Transformaciones del ambiente de las Unidades de Cuidados Intensivos Pediátricos desde la perspectiva de los enfermeros
DOI:
https://doi.org/10.35699/2316-9389.2022.40562Palabras clave:
Enfermería Pediátrica, Unidades de Cuidados Intensivos, Ambiente de Instituciones de Salud, Niño HospitalizadoResumen
Objetivo: analizar el discurso de los enfermeros sobre el ambiente de la Unidad de Cuidados Intensivos Pediátricos UCIP y sus transformaciones con la presencia del familiar/acompañante.

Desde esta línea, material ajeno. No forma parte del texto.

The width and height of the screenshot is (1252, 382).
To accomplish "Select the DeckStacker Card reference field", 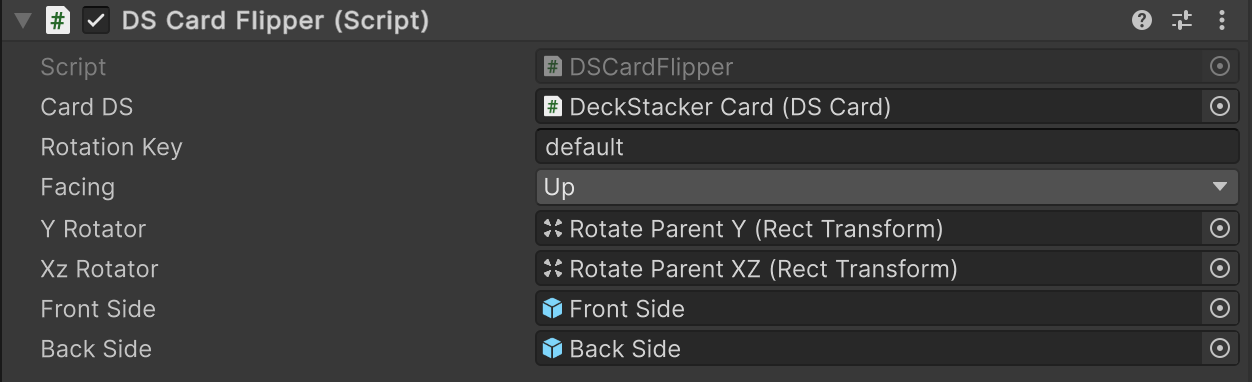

Método: investigación cualitativa, realizada mediante un cuestionario con veintiocho enfermeros de tres unidades de cuidados intensivos pediátricos. Se utilizó el software Iramuteq para el procesamiento de datos. Para el análisis, se realizó la Clasificación Jerárquica Descendente y el análisis temático. Resultados: los enfermeros mencionaron la importancia del ambiente de la unidad y la necesidad de que el familiar permanezca allí. Sin embargo, afirman que el espacio físico no es el adecuado para esta permanencia. Además, la UCIP se caracterizó como estresante principalmente en relación con la iluminación, el ruido, la temperatura y la falta de espacios para el descanso y las comidas. Conclusiones: el ambiente influye en los cuidados prestados al niño y a su familia en la UCIP, así como en las relaciones interpersonales de los enfermeros, especialmente con los familiares. Por lo tanto, es esencial que el enfermero participen en el proceso de planificación y construcción de la unidad, haciendo del ambiente de la unidad una herramienta facilitadora para la salud.